→ **Work to complete**: The lines from the one containing "Viewport: 356px width, 288px height." through the final line of the listing below are what the answer must repeat, exactly and only, leaving pictures out.

Dataset records Start Marker

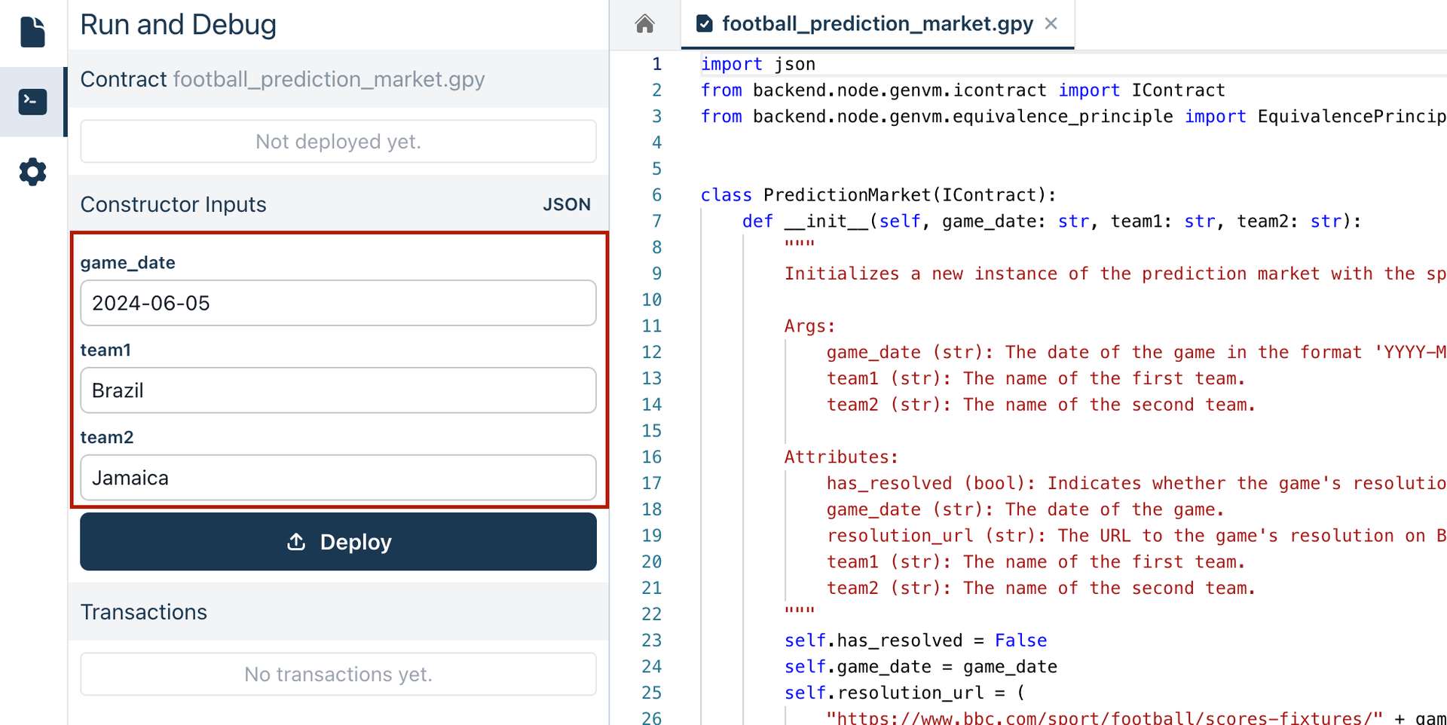Open the Contracts file icon in sidebar
Screen dimensions: 1447x725
click(x=32, y=32)
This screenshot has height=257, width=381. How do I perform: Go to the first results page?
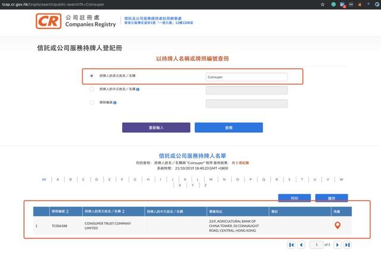coord(291,245)

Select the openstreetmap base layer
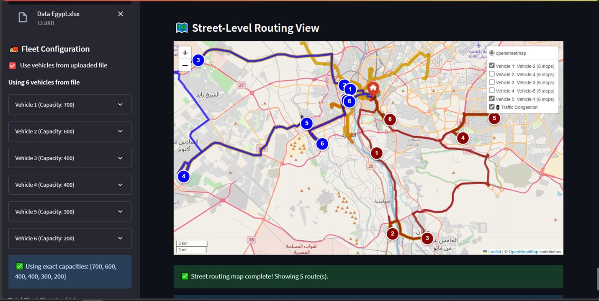(492, 53)
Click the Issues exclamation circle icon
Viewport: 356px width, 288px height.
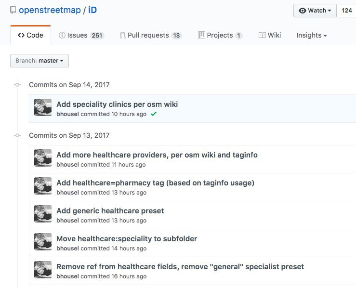pyautogui.click(x=62, y=35)
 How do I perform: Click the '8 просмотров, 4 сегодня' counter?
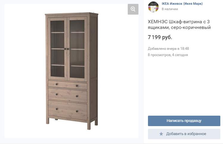(168, 55)
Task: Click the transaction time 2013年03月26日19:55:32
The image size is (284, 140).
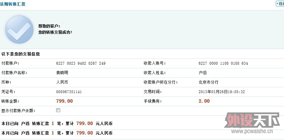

Dataset records End Marker

→ **Answer**:
Viewport: 356px width, 288px height.
pyautogui.click(x=62, y=35)
 How do I perform: Click the '8 просмотров, 4 сегодня' counter?
(168, 55)
Task: Click the transaction time 2013年03月26日19:55:32
The image size is (284, 140).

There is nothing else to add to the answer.